Başka bir ifadeyle ceza, kızını diri diri toprağa gömen, adam öldüren, içki içen, zina eden cahiliye insanlarına değil, mükemmel bir cemiyetin düzenini bozmaya teşebbüs edenlere gelmiştir. Zira cezaların ağırlığı toplumun ilkelliğinin değil, tersine gelişmişliğinin, medeniliğinin bir ifadesidir. Toplumun medeniyet seviyesi ile cezanın ağırlığı doğru orantılıdır. Çünkü ceza da esasen bir lutuftur. Bir temizlenme vesiledir.

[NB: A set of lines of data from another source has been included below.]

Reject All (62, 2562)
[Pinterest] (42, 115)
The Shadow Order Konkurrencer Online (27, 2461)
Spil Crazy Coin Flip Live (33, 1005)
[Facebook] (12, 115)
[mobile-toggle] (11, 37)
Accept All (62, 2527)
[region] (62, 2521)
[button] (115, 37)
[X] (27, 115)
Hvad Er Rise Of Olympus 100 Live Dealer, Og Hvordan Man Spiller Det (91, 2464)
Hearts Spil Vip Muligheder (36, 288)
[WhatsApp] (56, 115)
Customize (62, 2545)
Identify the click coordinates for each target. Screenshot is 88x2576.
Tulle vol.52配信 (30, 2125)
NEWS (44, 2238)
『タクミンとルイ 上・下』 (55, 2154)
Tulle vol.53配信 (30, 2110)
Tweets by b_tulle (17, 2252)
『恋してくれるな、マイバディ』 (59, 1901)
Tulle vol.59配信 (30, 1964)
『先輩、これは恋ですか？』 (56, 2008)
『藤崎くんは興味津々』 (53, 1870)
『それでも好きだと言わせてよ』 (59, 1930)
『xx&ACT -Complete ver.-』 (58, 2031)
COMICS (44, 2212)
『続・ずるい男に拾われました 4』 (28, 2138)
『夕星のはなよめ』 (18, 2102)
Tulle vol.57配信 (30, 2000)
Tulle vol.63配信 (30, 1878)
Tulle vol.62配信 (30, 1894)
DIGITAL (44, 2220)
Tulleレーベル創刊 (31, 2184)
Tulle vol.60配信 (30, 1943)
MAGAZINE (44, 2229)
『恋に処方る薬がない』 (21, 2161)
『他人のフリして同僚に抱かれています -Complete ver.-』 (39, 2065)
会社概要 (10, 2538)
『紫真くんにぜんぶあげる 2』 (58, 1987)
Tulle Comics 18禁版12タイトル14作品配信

Son derece ileri bir medeniyet seviyesine erişmiş Asrı Saadet toplumuna inen bu cezalar, bu medeniyet seviyesini yakalayabilmiş, belli bir ahlakî olgunluğa erişmiş her cemiyette kıyamete kadar uygulanabilirliğini koruyacaktır. Ve bu yönüyle evrenseldirler.
KUR'AN'A GÖRE EHL-İ KİTAP VE DURUMU
Bilindiği gibi İsrailoğullarına Hz. Musa ve Hz. İsa aracılığıyla Tevrat ve İncil indirilmiştir. Bu kitaplara sahip olan İsevî ve Musevilerle birlikte, kendilerine kitap ve suhuf gelmiş bütün ümmetler Kur'an literatüründe Ehl-i Kitap olarak adlandırılırlar.
Şüphesiz Ehl-i Kitaba indirilen İncil ve Tevrat asılları itibarıyla semavî idiler. Yani Allah katından gelmişlerdi. Ancak daha sonra bu semavî kitaplar haham ve papazlar eliyle tahrifata uğramış ve onlar tarafından yeniden yazılan bu kitaplar yani muharref Tevrat ve İncil ilahî olarak kabul ettirilmeye çalışılmıştır.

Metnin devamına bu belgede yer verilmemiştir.